» Text section
He called athletes kneeling during the anthem "a shame" and wondered why "standing patriotically" for a piece of fabric isn't the great unifier he believes it should be. He intimated once again that he doesn't want politics in sports, as if politics haven't been part of sports in this country for at least a century. (Thursday is the 74th anniversary of the day Jackie Robinson integrated Major League Baseball, one of the most famous sports-and-politics moments in America.)

Favre said, "When I turn on a game, I want to watch a game. I want to watch players play and teams win, lose, come from behind. I want to watch all the important parts of the game, not what's going on outside of the game." We should all patiently wait for Favre to produce video of an NFL player stopping a live game to discuss police brutality, the troubling racial disparities in maternal mortality, or the continued scourge of redlining and its impact on Black families.

Brett Favre doesn't like the presence of politics in sports, as if it's something that isn't decades-old. (Photo by Hannah Foslien/Getty Images)
Brett Favre doesn't like the presence of politics in sports, as if it's something that isn't decades-old. (Photo by Hannah Foslien/Getty Images) (Hannah Foslien via Getty Images)

Not a single one has. They've worn T-shirts during warmups and kneeled or raised fists during the pre-kickoff anthem. They've shared their perspectives after games or in the locker room on Wednesdays, Thursdays and Fridays, when the games were days away.

What Favre is saying is that he wants the politics he doesn't agree with, and the concerns of Black players and their community, to not have to enter his consciousness. Because he, as a white man, does not have to care about their concerns.

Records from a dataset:
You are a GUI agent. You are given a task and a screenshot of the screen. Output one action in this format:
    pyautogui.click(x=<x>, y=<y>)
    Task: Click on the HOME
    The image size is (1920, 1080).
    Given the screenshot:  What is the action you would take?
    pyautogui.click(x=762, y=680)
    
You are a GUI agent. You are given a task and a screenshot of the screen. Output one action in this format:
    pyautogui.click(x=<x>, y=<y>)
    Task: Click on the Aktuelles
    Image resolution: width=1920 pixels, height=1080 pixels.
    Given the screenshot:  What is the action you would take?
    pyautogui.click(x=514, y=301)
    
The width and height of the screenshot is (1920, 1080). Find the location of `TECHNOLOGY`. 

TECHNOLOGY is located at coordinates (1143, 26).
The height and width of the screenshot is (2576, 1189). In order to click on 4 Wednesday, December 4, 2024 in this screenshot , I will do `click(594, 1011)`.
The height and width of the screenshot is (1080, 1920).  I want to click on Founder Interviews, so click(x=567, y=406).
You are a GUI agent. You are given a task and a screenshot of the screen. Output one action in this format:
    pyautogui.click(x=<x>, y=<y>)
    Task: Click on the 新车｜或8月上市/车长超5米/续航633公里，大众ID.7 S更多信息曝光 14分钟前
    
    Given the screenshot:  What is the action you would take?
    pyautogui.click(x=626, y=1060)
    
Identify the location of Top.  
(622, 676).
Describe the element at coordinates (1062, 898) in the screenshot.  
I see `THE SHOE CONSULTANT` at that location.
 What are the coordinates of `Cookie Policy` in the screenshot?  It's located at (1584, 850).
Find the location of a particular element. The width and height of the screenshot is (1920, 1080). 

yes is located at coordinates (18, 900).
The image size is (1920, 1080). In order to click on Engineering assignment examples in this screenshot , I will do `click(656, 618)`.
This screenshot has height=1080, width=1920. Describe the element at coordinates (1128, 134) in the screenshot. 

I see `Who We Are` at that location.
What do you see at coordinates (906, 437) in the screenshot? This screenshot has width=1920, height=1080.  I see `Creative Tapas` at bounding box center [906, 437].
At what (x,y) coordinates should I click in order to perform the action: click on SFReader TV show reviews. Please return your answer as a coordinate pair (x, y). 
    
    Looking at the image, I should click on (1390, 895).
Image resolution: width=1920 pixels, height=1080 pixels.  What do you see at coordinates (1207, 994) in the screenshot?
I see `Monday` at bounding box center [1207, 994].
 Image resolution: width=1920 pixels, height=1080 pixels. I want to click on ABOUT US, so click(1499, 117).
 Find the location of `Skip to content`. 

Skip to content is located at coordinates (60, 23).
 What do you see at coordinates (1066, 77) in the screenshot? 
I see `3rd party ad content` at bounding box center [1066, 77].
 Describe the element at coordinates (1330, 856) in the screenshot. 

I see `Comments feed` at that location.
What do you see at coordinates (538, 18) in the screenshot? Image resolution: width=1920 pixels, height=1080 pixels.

» Work instructions
(A) Answer these questions using the text on Brett Favre and politics in sports:
(i) What anniversary does the text say falls on Thursday?
(ii) In the quotation from Favre, what does he want to watch players and teams do?
(iii) On which days does the text say players shared their perspectives in the locker room?
(B) Reproduce word for word the part of the text on Brett Favre and politics in sports from "Not a single" up to and including "about their concerns.".
(C) Write the next part of the text on Brett Favre and politics in sports, picking up after its final sentence.

» Solved problems
(A)
(i) The 74th anniversary of the day Jackie Robinson integrated Major League Baseball.
(ii) He wants to watch players play and teams win, lose and come from behind.
(iii) Wednesdays, Thursdays and Fridays.

(B)
Not a single one has. They've worn T-shirts during warmups and kneeled or raised fists during the pre-kickoff anthem. They've shared their perspectives after games or in the locker room on Wednesdays, Thursdays and Fridays, when the games were days away.

What Favre is saying is that he wants the politics he doesn't agree with, and the concerns of Black players and their community, to not have to enter his consciousness. Because he, as a white man, does not have to care about their concerns.

(C)
If you want proof that is how Favre feels, look no further than his Oct. 30, 2020 tweet, when he told the world he'd be voting for Donald Trump in the coming election, listing "freedom of speech" as one of the reasons why.

What's more political — and hypocritical — than that?

What's more privileged than telling others to shut up to appease you?

Even the NFL, which isn't exactly a beacon of equity and anti-racist behavior, has come out in support of the notion that Black lives matter and gave players the green light to protest during the anthem through commissioner Roger Goodell's statement last summer and actions during the 2020 season.

Yet Favre, a Hall of Fame athlete, continues, on any network that provides him the platform, to spew these views. If even the NFL has come around to the right side of history, might it be time to join them?

Favre came under fire a year ago when an audit of the Mississippi Department of Human Services revealed that Favre's company had received $1.1 million for "appearances" with the Mississippi Community Education Center, appearances he never made.

While Favre pledged to pay the money back, it's still never been clear what impoverished children in his native state would gain from getting to take a selfie with Favre. U.S. Census data shows 19.6% of Mississippi residents live in poverty, ranked near the very bottom in the country, and 31% of Black people in the state are below the poverty line.

Perhaps, and this is a big perhaps, had Favre actually spent some time with these children and families, they would have shared their stories with him. Maybe he would have listened. Maybe he would have heard them share how hard it is to make ends meet when the state minimum wage has stayed at a paltry $7.25 an hour. Maybe he would have heard from a family that tried to buy a home and was denied, because even today Black Mississippians are denied mortgages at far higher rates than white home-buyers.

Maybe he would have understood a small fraction of what it means to be Black, why nearly every political decision made here for 400 years, before this was even America, has been made with our degradation and marginalization in mind. Maybe he would understand why players kneel.

But if there's anything we've consistently seen from Favre — going back to his sending unsolicited pictures of his privates to a female New York Jets employee, not to mention having his own private locker room separate from teammates with multiple teams — he's never really been concerned about anything but himself.